Written problem:
Rewrite every line of the listing below as a JSON list of strings, one string per line, and leave out the blank lines.

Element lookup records
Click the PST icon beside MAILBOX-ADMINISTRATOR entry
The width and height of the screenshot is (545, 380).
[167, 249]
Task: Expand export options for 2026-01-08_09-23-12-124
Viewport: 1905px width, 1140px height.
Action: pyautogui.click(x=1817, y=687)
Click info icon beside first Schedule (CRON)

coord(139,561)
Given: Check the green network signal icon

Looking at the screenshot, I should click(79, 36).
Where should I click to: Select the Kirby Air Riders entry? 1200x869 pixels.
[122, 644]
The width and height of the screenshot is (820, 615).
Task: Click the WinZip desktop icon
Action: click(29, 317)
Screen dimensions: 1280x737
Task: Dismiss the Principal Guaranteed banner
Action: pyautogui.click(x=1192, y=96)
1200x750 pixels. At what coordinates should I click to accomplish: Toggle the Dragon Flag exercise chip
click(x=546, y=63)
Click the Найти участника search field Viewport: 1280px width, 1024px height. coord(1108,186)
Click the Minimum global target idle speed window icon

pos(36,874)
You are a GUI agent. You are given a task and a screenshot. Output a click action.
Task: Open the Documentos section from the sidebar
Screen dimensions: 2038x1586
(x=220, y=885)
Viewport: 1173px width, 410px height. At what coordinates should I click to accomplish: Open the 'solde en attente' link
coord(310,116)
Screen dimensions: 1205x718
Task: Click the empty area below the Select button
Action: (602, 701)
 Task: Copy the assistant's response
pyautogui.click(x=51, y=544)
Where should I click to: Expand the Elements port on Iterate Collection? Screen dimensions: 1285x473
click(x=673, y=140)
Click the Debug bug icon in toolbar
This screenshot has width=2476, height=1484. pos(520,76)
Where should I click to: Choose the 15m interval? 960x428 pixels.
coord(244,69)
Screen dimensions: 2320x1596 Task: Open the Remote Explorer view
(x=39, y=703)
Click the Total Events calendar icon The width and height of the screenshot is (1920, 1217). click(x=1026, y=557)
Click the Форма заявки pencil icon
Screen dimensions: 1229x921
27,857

In response:
[
  "Click the PST icon beside MAILBOX-ADMINISTRATOR entry",
  "The width and height of the screenshot is (545, 380).",
  "[167, 249]",
  "Task: Expand export options for 2026-01-08_09-23-12-124",
  "Viewport: 1905px width, 1140px height.",
  "Action: pyautogui.click(x=1817, y=687)",
  "Click info icon beside first Schedule (CRON)",
  "coord(139,561)",
  "Given: Check the green network signal icon",
  "Looking at the screenshot, I should click(79, 36).",
  "Where should I click to: Select the Kirby Air Riders entry? 1200x869 pixels.",
  "[122, 644]",
  "The width and height of the screenshot is (820, 615).",
  "Task: Click the WinZip desktop icon",
  "Action: click(29, 317)",
  "Screen dimensions: 1280x737",
  "Task: Dismiss the Principal Guaranteed banner",
  "Action: pyautogui.click(x=1192, y=96)",
  "1200x750 pixels. At what coordinates should I click to accomplish: Toggle the Dragon Flag exercise chip",
  "click(x=546, y=63)",
  "Click the Найти участника search field Viewport: 1280px width, 1024px height. coord(1108,186)",
  "Click the Minimum global target idle speed window icon",
  "pos(36,874)",
  "You are a GUI agent. You are given a task and a screenshot. Output a click action.",
  "Task: Open the Documentos section from the sidebar",
  "Screen dimensions: 2038x1586",
  "(x=220, y=885)",
  "Viewport: 1173px width, 410px height. At what coordinates should I click to accomplish: Open the 'solde en attente' link",
  "coord(310,116)",
  "Screen dimensions: 1205x718",
  "Task: Click the empty area below the Select button",
  "Action: (602, 701)",
  " Task: Copy the assistant's response",
  "pyautogui.click(x=51, y=544)",
  "Where should I click to: Expand the Elements port on Iterate Collection? Screen dimensions: 1285x473",
  "click(x=673, y=140)",
  "Click the Debug bug icon in toolbar",
  "This screenshot has width=2476, height=1484. pos(520,76)",
  "Where should I click to: Choose the 15m interval? 960x428 pixels.",
  "coord(244,69)",
  "Screen dimensions: 2320x1596 Task: Open the Remote Explorer view",
  "(x=39, y=703)",
  "Click the Total Events calendar icon The width and height of the screenshot is (1920, 1217). click(x=1026, y=557)",
  "Click the Форма заявки pencil icon",
  "Screen dimensions: 1229x921",
  "27,857"
]